Os agentes abriram fogo contra a multidão e avançaram com tanques sobre os manifestantes, causando um banho de sangue. Estima-se que mais de 100 pessoas foram assassinadas no ataque. A matança intensificou o sentimento de revolta da comunidade universitária, impulsionando o apoio dos jovens às organizações revolucionárias ativas durante a Guerra Civil de El Salvador.

Os assassinos não foram responsabilizados graças à Lei da Anistia promulgada em 1993. O massacre permanece impune até hoje.

A ditadura militar em El Salvador

Emancipada do domínio da Espanha em 1821, a República de El Salvador manteve intacto o modelo econômico excludente herdado da era colonial. O país permaneceu sob o comando de uma diminuta elite oligárquica, as chamadas “14 famílias”, que controlavam a maior parte das terras e da produção de café. A grande maioria da população vivia na miséria, completamente excluída de participação nos processos decisórios.

A Crise de 1929 acentuou a pobreza, gerando graves tensões sociais e protestos da classe trabalhadora. Em 1931, o general Maximiliano Hernández Martínez, líder do partido fascista Legião Nacional Pró-Pátria, assumiu o poder por meio de um golpe militar.

Martínez seria responsável por reprimir violentamente uma grande revolta camponesa liderada pelo comunista Farabundo Martí, desencadeando um processo genocida que resultou no extermínio de 40.000 pessoas, sobretudo indígenas.

O ditador governou El Salvador até 1944, suprimindo as liberdades políticas e perseguindo as organizações de esquerda. Após sua queda, El Salvador seria governada por uma sucessão de juntas militares que se prolongaram no poder até 1979 — completando 48 anos sob ditadura militar.

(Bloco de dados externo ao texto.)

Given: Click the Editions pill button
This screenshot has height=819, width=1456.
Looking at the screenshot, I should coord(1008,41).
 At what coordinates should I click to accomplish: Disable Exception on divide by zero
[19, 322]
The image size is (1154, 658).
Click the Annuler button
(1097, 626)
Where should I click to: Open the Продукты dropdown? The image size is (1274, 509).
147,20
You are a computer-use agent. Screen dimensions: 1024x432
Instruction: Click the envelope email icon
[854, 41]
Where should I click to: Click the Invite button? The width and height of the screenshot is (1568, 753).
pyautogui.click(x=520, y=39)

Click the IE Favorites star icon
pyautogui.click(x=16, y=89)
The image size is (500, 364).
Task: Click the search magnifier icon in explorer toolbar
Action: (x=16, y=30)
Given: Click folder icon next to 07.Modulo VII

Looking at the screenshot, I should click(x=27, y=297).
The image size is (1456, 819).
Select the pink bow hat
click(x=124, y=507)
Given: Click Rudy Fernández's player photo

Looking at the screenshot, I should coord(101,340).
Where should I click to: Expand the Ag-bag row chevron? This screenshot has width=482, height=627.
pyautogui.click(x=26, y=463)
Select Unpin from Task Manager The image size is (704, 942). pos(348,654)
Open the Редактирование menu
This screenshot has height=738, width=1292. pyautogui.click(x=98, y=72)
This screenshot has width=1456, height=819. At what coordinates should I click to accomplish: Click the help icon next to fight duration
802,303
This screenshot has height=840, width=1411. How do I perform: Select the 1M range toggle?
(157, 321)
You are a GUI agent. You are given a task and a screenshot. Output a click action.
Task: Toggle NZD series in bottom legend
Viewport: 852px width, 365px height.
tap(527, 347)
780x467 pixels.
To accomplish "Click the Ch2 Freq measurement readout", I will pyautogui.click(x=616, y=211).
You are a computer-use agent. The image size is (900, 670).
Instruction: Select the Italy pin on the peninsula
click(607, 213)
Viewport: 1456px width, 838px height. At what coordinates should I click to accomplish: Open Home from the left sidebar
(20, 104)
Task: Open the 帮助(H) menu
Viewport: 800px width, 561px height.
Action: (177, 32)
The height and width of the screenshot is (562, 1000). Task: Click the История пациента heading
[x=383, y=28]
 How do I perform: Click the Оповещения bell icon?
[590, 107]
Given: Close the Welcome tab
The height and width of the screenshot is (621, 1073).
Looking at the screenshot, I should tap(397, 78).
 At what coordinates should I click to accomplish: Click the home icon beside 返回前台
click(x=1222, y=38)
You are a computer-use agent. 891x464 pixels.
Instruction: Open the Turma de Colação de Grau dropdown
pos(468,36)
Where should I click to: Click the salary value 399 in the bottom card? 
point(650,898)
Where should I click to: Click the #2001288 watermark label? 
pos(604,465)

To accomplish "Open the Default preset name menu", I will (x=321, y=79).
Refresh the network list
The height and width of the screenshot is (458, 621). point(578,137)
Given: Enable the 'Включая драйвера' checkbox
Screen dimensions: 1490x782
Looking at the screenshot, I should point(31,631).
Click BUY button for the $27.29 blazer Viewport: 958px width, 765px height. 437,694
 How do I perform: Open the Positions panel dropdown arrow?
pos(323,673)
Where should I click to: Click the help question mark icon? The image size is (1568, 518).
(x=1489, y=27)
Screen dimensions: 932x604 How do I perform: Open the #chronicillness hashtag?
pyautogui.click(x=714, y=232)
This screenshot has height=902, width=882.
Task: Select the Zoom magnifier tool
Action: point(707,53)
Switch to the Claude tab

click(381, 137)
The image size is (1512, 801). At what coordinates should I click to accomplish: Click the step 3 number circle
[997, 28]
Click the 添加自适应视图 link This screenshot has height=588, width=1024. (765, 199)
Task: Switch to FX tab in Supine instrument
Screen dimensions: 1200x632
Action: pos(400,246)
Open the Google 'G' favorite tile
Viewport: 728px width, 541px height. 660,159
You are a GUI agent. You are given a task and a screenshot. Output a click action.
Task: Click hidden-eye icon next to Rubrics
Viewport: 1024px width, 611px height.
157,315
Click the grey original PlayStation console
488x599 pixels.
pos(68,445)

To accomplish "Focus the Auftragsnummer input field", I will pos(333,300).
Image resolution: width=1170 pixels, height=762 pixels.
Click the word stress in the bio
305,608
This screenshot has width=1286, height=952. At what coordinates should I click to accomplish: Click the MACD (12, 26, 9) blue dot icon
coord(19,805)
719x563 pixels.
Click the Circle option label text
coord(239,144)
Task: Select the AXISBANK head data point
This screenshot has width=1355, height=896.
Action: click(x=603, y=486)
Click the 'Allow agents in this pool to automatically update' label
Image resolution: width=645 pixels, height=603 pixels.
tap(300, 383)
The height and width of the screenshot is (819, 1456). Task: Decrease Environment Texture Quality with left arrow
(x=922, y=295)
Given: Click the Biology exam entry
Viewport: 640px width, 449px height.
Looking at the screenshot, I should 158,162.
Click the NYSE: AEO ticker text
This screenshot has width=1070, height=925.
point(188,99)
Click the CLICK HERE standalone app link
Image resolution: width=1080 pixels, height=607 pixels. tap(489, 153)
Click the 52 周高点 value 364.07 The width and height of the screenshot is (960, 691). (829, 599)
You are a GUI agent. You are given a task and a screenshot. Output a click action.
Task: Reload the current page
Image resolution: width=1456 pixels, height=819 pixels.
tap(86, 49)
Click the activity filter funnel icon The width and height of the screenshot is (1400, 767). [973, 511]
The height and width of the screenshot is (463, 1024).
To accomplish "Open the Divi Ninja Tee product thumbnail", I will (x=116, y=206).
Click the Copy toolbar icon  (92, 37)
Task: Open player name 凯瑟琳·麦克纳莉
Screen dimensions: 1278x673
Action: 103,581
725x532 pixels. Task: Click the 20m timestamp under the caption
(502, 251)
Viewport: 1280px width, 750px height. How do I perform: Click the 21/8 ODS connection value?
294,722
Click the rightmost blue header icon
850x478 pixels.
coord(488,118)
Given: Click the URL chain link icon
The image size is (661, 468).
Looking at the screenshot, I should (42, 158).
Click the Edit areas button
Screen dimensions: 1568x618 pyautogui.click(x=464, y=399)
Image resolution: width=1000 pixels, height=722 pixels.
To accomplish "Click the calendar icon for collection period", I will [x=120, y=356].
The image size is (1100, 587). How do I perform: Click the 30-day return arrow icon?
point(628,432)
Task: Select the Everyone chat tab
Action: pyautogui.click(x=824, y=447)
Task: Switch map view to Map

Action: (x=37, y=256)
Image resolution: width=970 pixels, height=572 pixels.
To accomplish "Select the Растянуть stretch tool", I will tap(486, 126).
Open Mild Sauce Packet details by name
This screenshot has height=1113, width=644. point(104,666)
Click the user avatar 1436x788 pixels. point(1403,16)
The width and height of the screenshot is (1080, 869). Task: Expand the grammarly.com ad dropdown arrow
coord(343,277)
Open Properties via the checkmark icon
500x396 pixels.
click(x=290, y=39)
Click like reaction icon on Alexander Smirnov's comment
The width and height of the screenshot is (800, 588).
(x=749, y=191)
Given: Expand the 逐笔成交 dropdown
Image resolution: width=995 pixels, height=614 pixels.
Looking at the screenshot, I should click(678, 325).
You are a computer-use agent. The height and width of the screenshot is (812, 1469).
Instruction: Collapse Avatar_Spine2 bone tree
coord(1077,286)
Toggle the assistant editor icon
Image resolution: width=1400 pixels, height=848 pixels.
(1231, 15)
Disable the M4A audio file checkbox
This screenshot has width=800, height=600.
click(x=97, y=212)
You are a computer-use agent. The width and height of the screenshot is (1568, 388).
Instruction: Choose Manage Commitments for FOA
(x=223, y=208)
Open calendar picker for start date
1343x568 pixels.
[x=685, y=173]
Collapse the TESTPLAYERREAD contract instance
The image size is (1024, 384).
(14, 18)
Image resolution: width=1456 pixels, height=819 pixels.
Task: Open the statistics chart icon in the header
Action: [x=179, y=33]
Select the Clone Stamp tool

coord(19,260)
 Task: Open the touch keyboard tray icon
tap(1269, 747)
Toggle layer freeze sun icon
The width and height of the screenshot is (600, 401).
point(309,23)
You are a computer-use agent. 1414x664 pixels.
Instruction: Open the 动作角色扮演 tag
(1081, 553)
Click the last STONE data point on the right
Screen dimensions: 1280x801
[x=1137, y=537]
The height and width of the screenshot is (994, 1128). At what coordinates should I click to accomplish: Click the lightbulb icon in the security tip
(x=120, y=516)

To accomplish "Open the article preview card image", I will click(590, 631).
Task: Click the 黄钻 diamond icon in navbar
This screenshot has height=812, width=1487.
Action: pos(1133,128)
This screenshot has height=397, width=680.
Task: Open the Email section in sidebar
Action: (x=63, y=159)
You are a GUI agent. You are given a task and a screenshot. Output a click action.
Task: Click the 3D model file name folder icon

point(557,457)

A repressão aos movimentos trabalhistas, camponeses e estudantis se acentuou durante o Período da Juntas Militares, marcado por uma profusão de atrocidades e violações de direitos humanos. Dezenas de esquadrões da morte e milícias de extrema-direita operavam sob a proteção do governo, assassinando militantes de esquerda, opositores, sindicalistas e até mesmo lideranças religiosas progressistas.

A ditadura era cada vez mais impopular entre os trabalhadores salvadorenhos, empobrecidos pelas políticas de arrocho salarial e sistematicamente atacados por medidas de apoio ao patronato. Não obstante, os militares seguiam no poder, respaldados tanto pela aliança com a elite econômica quanto pelo apoio do governo dos Estados Unidos, que viam no regime um aliado útil para impedir a ascensão da esquerda.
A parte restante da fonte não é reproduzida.